Question 13 1. Suppose that goods in a foreign country seem cheap from a domestic country perspective. This means that,
a. the domestic currency is relatively weak and the real exchange rate for the domestic currency is less than 1
b. the domestic currency is relatively weak and the real exchange rate for the domestic currency is greater than 1
c. the domestic currency is relatively strong and the real exchange rate for the domestic currency is less than 1
d. the domestic currency is relatively strong and the real exchange rate for the domestic currency is greater than 1
Question 14 1. Suppose a member country of the International Monetary Fund (IMF) wants to borrow from the IMF.
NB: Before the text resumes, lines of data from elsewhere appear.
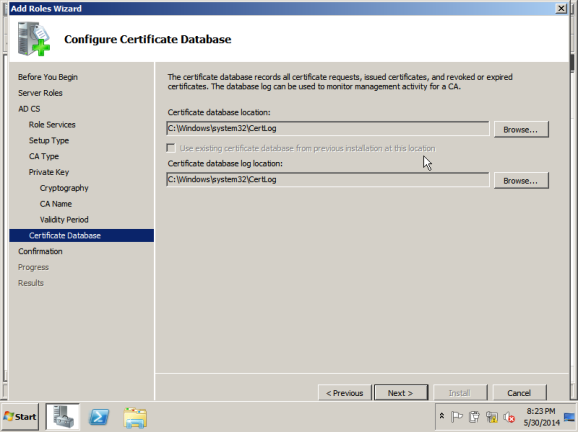
Task: Click Next to continue wizard
Action: pyautogui.click(x=401, y=393)
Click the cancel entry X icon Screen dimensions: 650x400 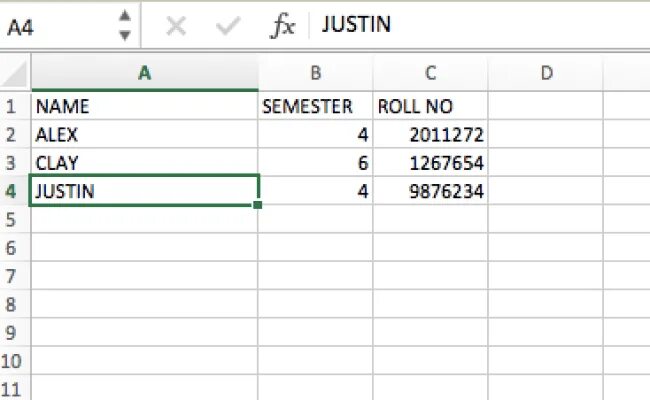[x=176, y=26]
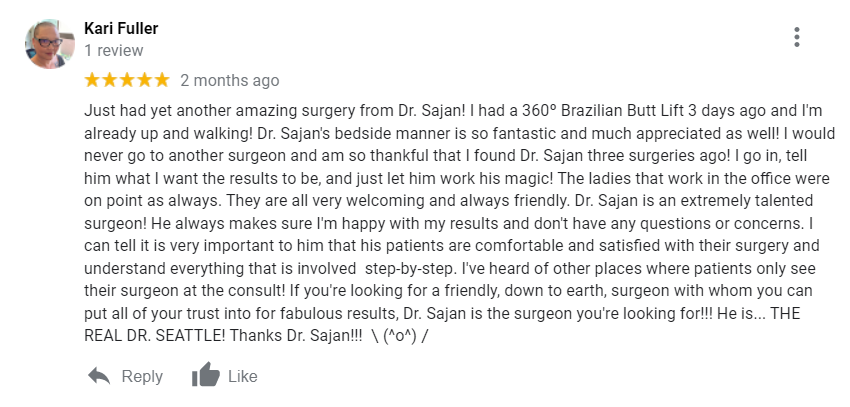Click the Like text label

pos(242,376)
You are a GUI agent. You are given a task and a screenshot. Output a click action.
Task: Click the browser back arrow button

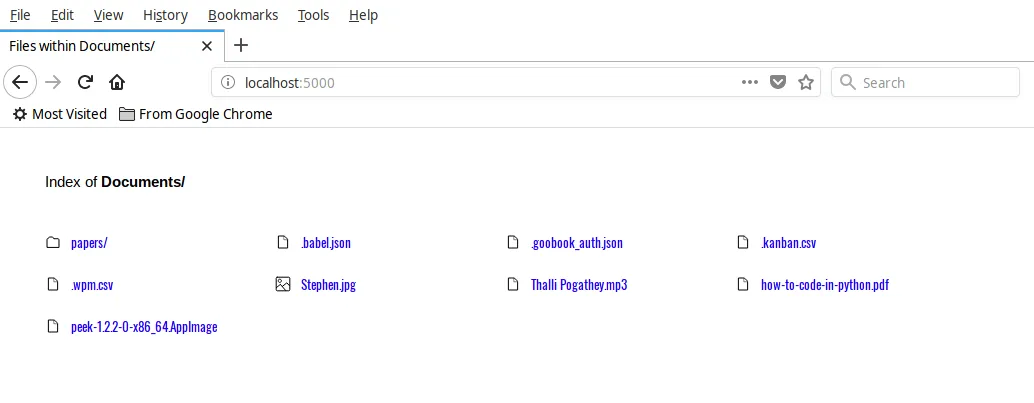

a. it can automatically borrow either a large amount or a small amount from the IMF
b. if it wants to borrow either a large amount or small amount, it must make a commitment to make changes in its economic policies
c. it cannot borrow a small amount, and if it wants to borrow a large amount, it must make a commitment to make changes in its economic policies
d. it can automatically borrow a small amount, and if it wants to borrow a large amount, it must make a commitment to make changes in its economic policies
Question 15 1. Suppose a country increases its borrowing. The country would tend to,
a. have a larger Capital and Financial account surplus and a larger trade surplus
b. have a larger Capital and Financial account surplus and a larger trade deficit
c. have a larger Capital and Financial account deficit and a larger trade surplus
d. have a larger Capital and Financial account deficit and a larger trade deficit
Question 16 1. Suppose the central bank of Japan buys U.S. dollars to buy U.S. government bonds.
a. Japan has a reserve transaction money inflow and a narrow balance of payments money inflow
b. Japan has a reserve transaction money inflow and a narrow balance of payments money outflow
c. Japan has a reserve transaction money outflow and a narrow balance of payments money inflow
d. Japan has a reserve transaction money outflow and a narrow balance of payments money outflow
Question 17 1. Suppose a country has low net household savings and large net business and government borrowing.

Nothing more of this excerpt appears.